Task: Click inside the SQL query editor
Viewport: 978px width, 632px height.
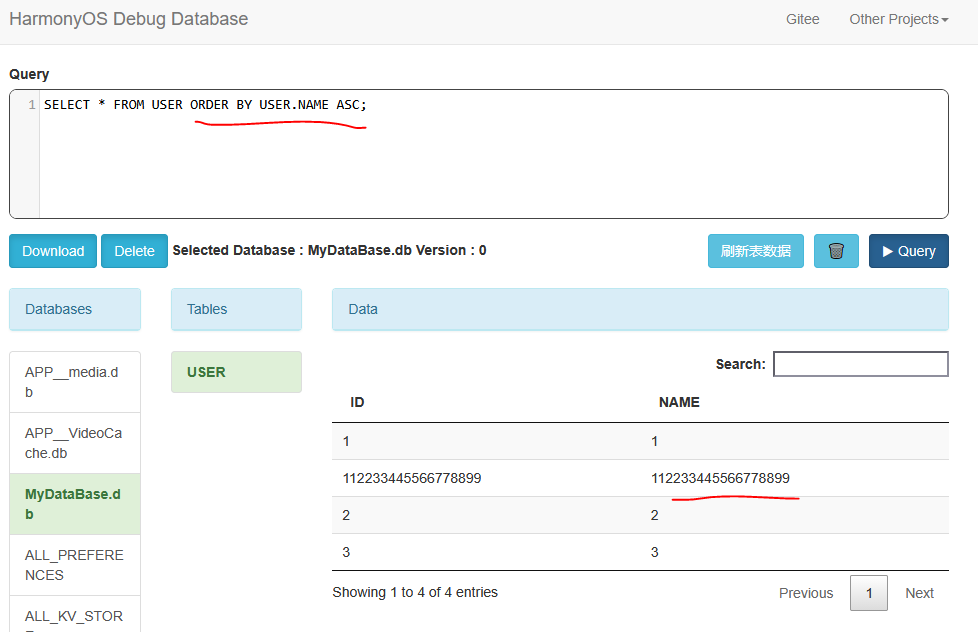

==

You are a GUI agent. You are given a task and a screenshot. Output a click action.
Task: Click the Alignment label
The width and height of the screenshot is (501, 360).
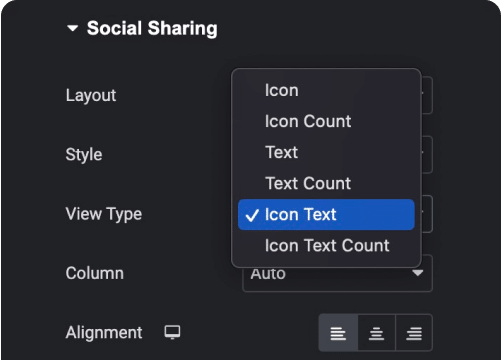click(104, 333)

__WORK TO BE COMPLETED__.
Extract from the records above the lines from the one containing "Task: Click inside the SQL query editor" to the one containing "Viewport: 978px width, 632px height.", both lines included, exactly as they appear and with nothing else.

__WRITTEN ANSWER__.
Task: Click inside the SQL query editor
Viewport: 978px width, 632px height.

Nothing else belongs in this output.